Given exercise → Reproduce the material below with "Click" changed to "Press" and nothing else altered, omitting the pictures.

Data in this exercise →
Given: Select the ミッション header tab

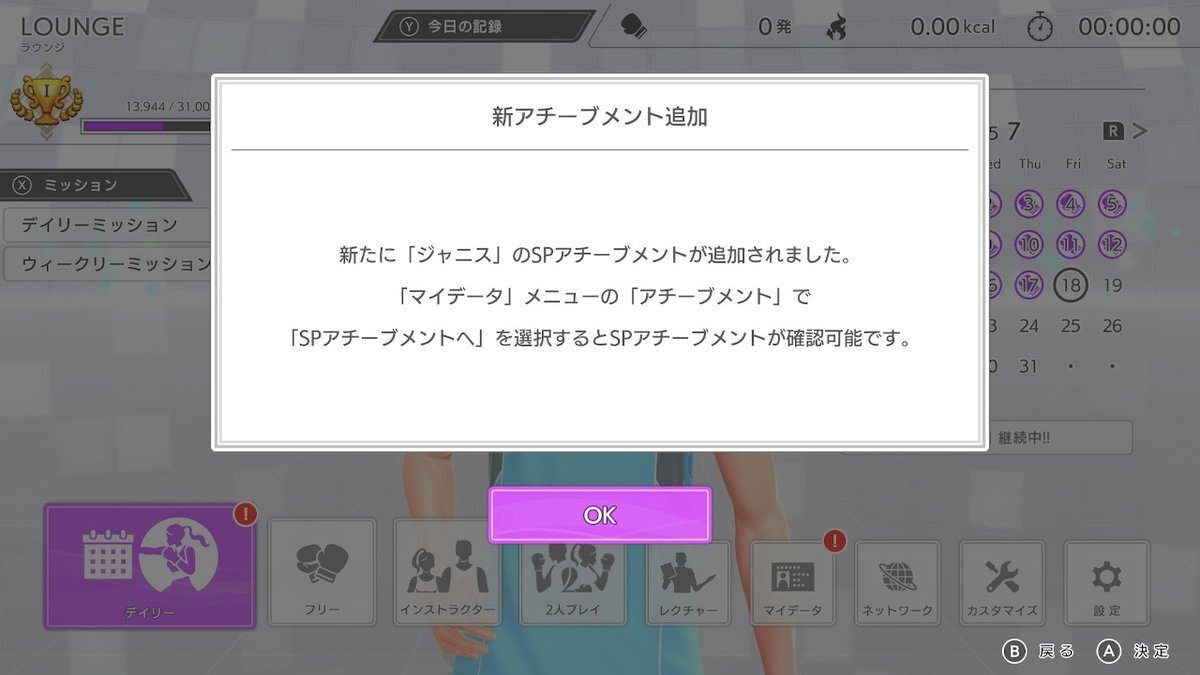Looking at the screenshot, I should (x=95, y=185).
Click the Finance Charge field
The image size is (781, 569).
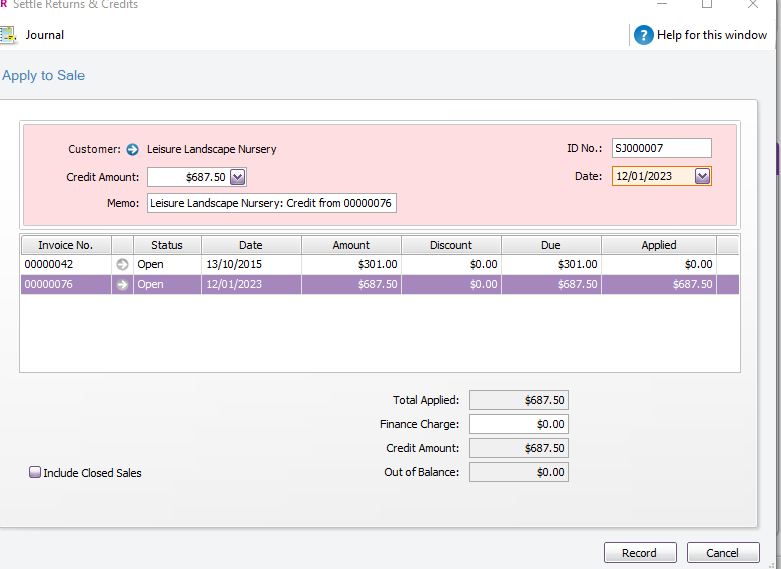(x=518, y=424)
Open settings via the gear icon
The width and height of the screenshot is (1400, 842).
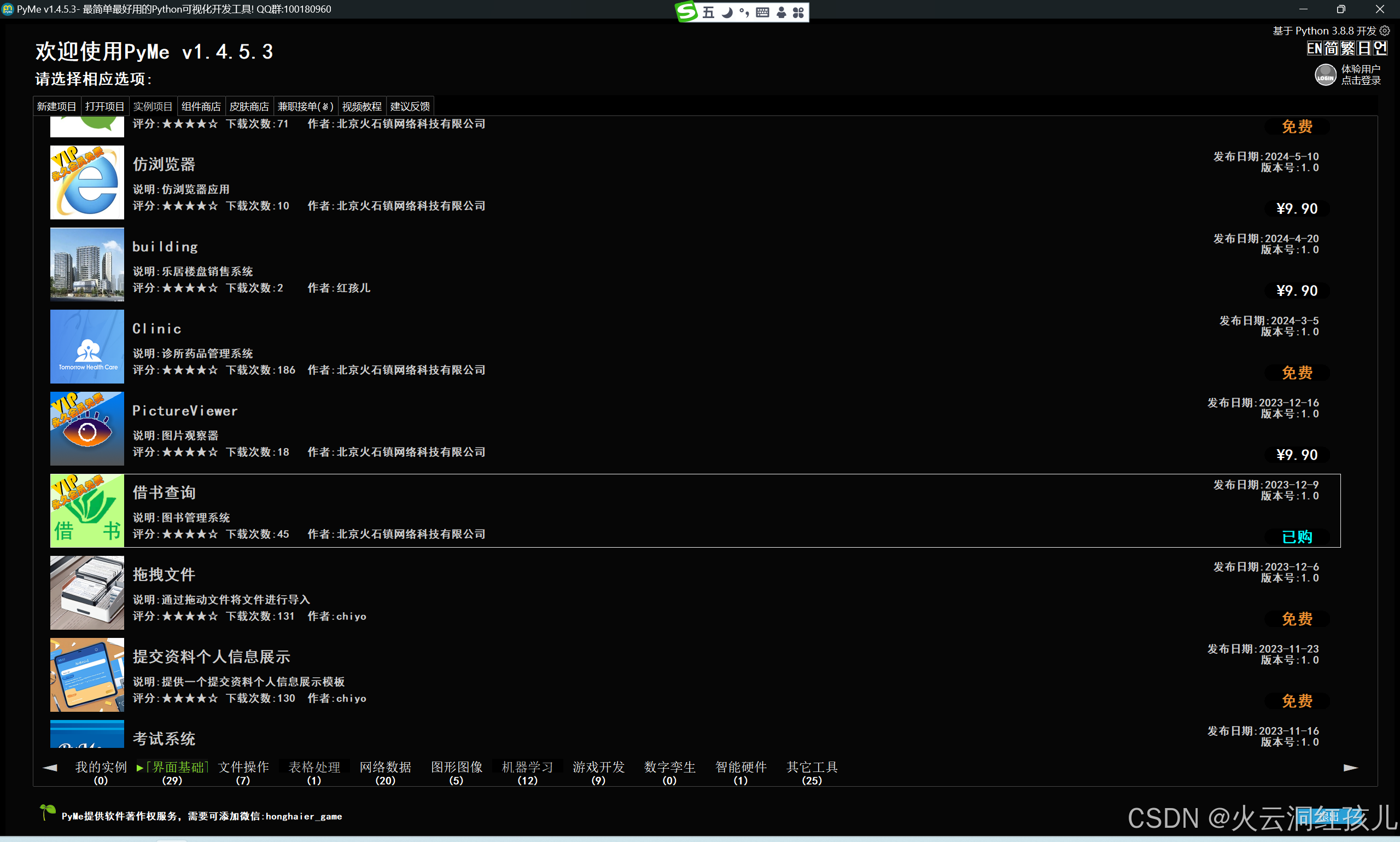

Answer for this exercise →
Given: Select the ミッション header tab

Looking at the screenshot, I should (x=95, y=185).
Press the Finance Charge field
The image size is (781, 569).
(x=518, y=424)
Open settings via the gear icon
The width and height of the screenshot is (1400, 842).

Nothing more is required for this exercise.